In practice, the typical formulation should be a little different. In particular:

  • We want a clean separation between the author/provider who specifies the bundle -- and the consumer who activates the bundle. This can be achieved by registering in the service container.
  • We want to allow hooks in case an extension or deployment needs to add/remove/filter/supplement elements of the bundle. The helpers in CRM_Core_Resources_Common facilitate hooks.

Consider this example:

use \Symfony\Component\Config\Resource\FileResource;
use \Symfony\Component\DependencyInjection\Definition;

function mymodule_civicrm_container($container) {
  $container->addResource(new FileResource(__FILE__));
  $container->setDefinition('bundle.mycalendar',
    new Definition('CRM_Core_Resources_Bundle', ['mycalendar'])
  )->setFactory('CRM_Core_Resources_Common::createBasicBundle')->setPublic(TRUE);
}

The above registers bundle.mycalendar. When a consumer requests the mycalendar bundle, it calls createBasicBundle(). That method creates the bundle object, sets some defaults, and fires a hook.

If you want to add some default resources to the bundle, then use an init function like _mymodule_init_mycalendar:

function mymodule_civicrm_container($container) {
  $container->addResource(new FileResource(__FILE__));
  $container->setDefinition('bundle.mycalendar',
    new Definition('CRM_Core_Resources_Bundle',  ['mycalendar', '_mymodule_init_mycalendar'])
  )->setFactory('CRM_Core_Resources_Common::createBasicBundle')->setPublic(TRUE);
}

function _mymodule_init_mycalendar($bundle) {
  $bundle
    ->addScriptFile(E::LONG_NAME, 'js/mycalendar.js')
    ->addStyleFile(E::LONG_NAME, 'css/mycalendar.css')
    ->addVars('mycalendar', [
      'fmt' => Civi::settings()->get('myDateFormat'),
      'minYear' => date('Y', strtotime('-10 years')),
      'maxYear' => date('Y', strtotime('+10 years')),
    ]);
}

With the bundle registered, anyone who needs mycalendar can activate it by name:

Civi::resources()->addBundle('mycalendar');

Alter a bundle

Any bundle defined via CRM_Core_Resources_Common can be altered with hook_civicrm_alterBundle.

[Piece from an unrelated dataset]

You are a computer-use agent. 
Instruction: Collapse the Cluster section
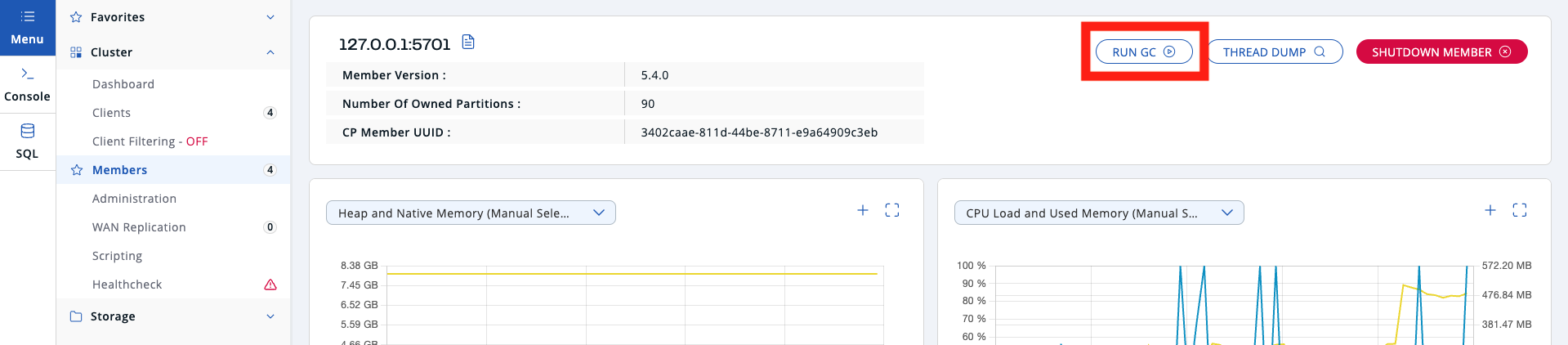[x=270, y=52]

For example, if anothermodule needs to supplement the styling rules in mycalendar, it might add:

function anothermodule_civicrm_alterBundle(CRM_Core_Resources_Bundle $bundle) {
  if ($bundle->name === 'mycalendar') {
    $bundle->addStyleFile(E::LONG_NAME, 'supplemental-calendar-styles.css');
  }
}

The file supplemental-calendar-styles.css will be loaded if (and only if) the mycalendar bundle is active.

Standard bundles

There are a few standard bundles defined in civicrm-core.

bootstrap3

  • Name: bootstrap3
  • CiviCRM Version: 5.31+
  • Functional description: Loaded only on pages that use Bootstrap v3 CSS classes
  • Default content: This is a placeholder; there is no default content. Themes should supply content. If no one provides content, this end-user will see a warning.

coreResources

  • Name: coreResources
  • CiviCRM Version: 5.31+
  • Functional description: Loaded as a baseline on all Civi-based pages.
  • Default content: jQuery, select2, and a number of Civi utilities.
  • Comment: This bundle is closely related to hook_civicrm_coreResourceList. hook_civicrm_coreResourceList was introduced earlier, and it defines array &$list with a list of script URLs and style URLs. hook_civicrm_alterBundle provides expanded functionality (including script URLs, style URLs, and more). For backward-compatibility, it uses this flow:

    • Initialize $list with common script+style URLs.
    • Fire hook_civicrm_coreResourceList(&$list, $region).
    • Create the coreResources bundle and copy in the $list.
    • Fire hook_civicrm_alterBundle(Bundle $bundle).

    In the near term, this should give good interoperability with existing consumers of hook_civicrm_coreResourceList. In the longer term, the former cannot access as much data and may not work as well in the future.

coreStyles

  • Name: coreStyles
  • CiviCRM Version: 5.31+
  • Functional description: Loaded as a baseline on all Civi-based pages and some CMS-based pages. (Ex: Drupal "View User" may embed Civi profiles.)